Over lunch yesterday, I rented a car in order to drive an Irish artist I know — formerly living in New York and now temporarily residing in Minneapolis — around town to scout for a location for a public art piece he was working on. Specifically, he was looking for abandoned billboard support structures, and a mutual friend had told him that of all the people in town, I’d be best able to help him navigate the landscape. I said of course, I thought I knew of lots of stretches of city road that were home to clusters of billboards. Surely a few must be abandoned.

I picked him up at the U, and we drove down Cedar and Minnehaha to East Lake Street, where I thought we’d find forests of billboards. I take the bus down East Lake into St. Paul every day, and I seemed to recall seeing a lot of billboards from my seat.  

Actually, it turns out there’s not so many. There’s a few, on top of commercial buildings, but all appear to be in use. Most depict local network weather people, sleazy bilingual attorneys, or gurgling babies mouthing platitudes about their fingers and dreams. There is one billboard near Cedar of a corpulent local conservative talk radio host, wearing a billowing white shirt so massive it looks like it was draped over him by Christo.

The artist tells me in New York, billboards are a bigger part of the visual landscape. He thinks it’s because of the aboveground trains. Most Minneapolitans see the city from a car. A billboard is really too high up and too fleeting to be effectively seen from that space. On city streets, anyway.

I’d forgotten how unattractive Minneapolis is, as seen from car. Unattractive, and even ugly. At 40 miles per hour, behind glass, most of the city is a bland, indistinguishable blur of one- and two-story buildings, on a flat, unending grid that stretches off to the horizon in all four directions, broken up only by massive parking lots. There are no curves, and there are no diagonals. There is little variety in the elevation. Just a grid; just a blurry one- and two-story x axis blowing past you, and an infinite y axis around you. And half the year, it’s all covered in snow.

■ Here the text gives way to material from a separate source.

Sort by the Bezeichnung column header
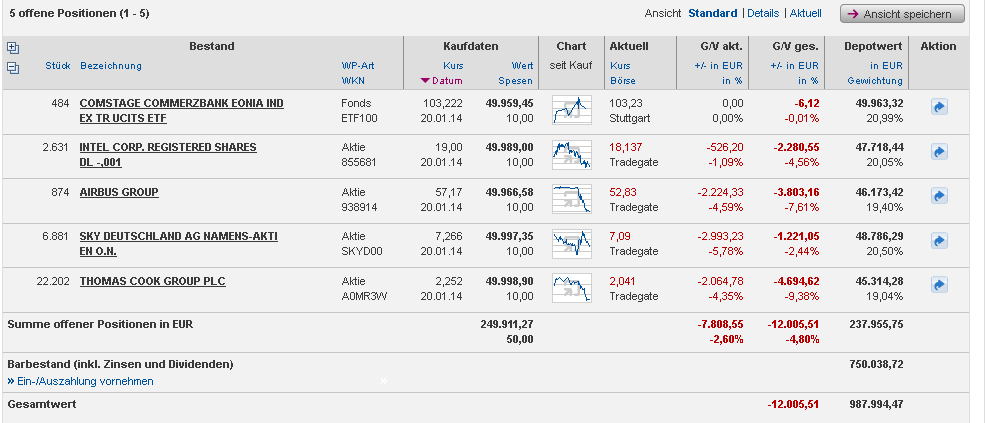Viewport: 985px width, 423px height. tap(111, 66)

Minneapolis wasn’t built for the automobile, which is something I didn’t understand at all until I started seeing the city from mass transit and bike and foot. The city was laid out for streetcars, starting mostly in the 1890s, with most of the layout done by the 1920s.On public transit, you see that Minneapolis is really a thousand classic small-town Main Streets, low-rise strips of brick buildings, sewn together in a tiled pattern stretching over sixty square miles centered around the St. Anthony Falls on the Mississippi.

The start-and-stop rhythms of mass transit mirror the way the city blocks are organized: each suite of blocks begins with a cluster of brick commercial buildings and storefronts, where the streetcar or bus stops to collect passengers. Here, during this pause, the eye rests on the commercial signage and the window displays and the people entering and exiting the shops. Then, as you begin to move again, a short collection of quiet, tiny brick and stucco houses on small lots, of all colors, passing by with increasing speed, then decreasing speed, and then drawing to a close at the next intersection, another cluster of brick buildings and storefronts, back to the activity and color and visuals of the street corner.

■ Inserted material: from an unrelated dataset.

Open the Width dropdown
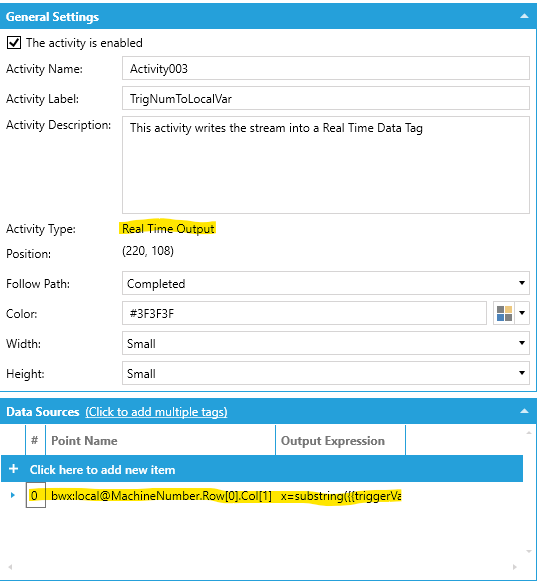The height and width of the screenshot is (583, 537). coord(326,343)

I think of it almost in musical terms: the four or five blocks between stops a bar of music, each little structure you pass — a house, a church, perhaps a storefront — comprising a note, all working as a melody, and then at the end of the bar, a rest.

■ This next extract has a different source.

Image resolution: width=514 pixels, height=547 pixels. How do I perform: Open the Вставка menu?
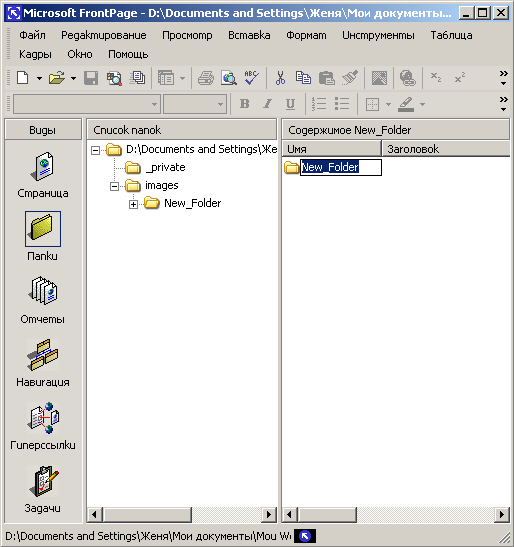(249, 35)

Really, the only things that look truly great from a car are the neon liquor store signs — Franklin Nicollet, Minnehaha, Skol, Zipps. I had a visitor from New York in town this weekend, the mutual friend that introduced me to the artist. The one feature of the landscape she was consistently bowled over by was the liquor stores’ neon signage. “There’s that one liquor store sign I liked again,” she’d say when we passed one on the street. “No, that’s a different one — the one you liked before was Hum’s. That’s Lowry Hill.” I’d say. “Another one!” she’d exclaim. The liquor store neons were meant to be seen from a car, which is why half of those stores have drive-in windows. They’re absurdly garish, and they’re one of my favorite things about the city.

This gridcentricity is one of the reasons, I think, why so many people bike around the city, and why even committed automobile users will usually snowshoe or cross-country ski in the city parks as a winter hobby — they just need to be able to move diagonally. When you see the city from bicycle or foot (or snowshoe), it’s a richer, more self-directed experience. You are freed from the grids, and you may move through parks and past rivers and lake shores and through alleys and side streets and plazas and parking lots in more rambling, discursive sorts of ways. 

Back to my friend the artist. I felt as if I’d let him down; I’d disappointed him and made a poor case for the city. I’d wanted to help him find what he was looking for, though what he was looking for possibly doesn’t exist in the same way. Minneapolis isn’t a city that gives up what you’re looking for easily. It’s not always eager to help you. As I have written here before, it’s not a city that wears its eccentricities on its sleeve. You really have to get out and look around.

As it happens, we did find a potential site for him — not a billboard support, but a railroad bridge. A beautiful, iron-wrought industrial design that lifts a segment of a major road up over a series of rail lines that meander through the grid below grade. Minneapolis can often seem stubborn, and unwilling to help. But if you’re willing to look on its terms, you can usually find what you’re looking for.

All photos by Eric Neely.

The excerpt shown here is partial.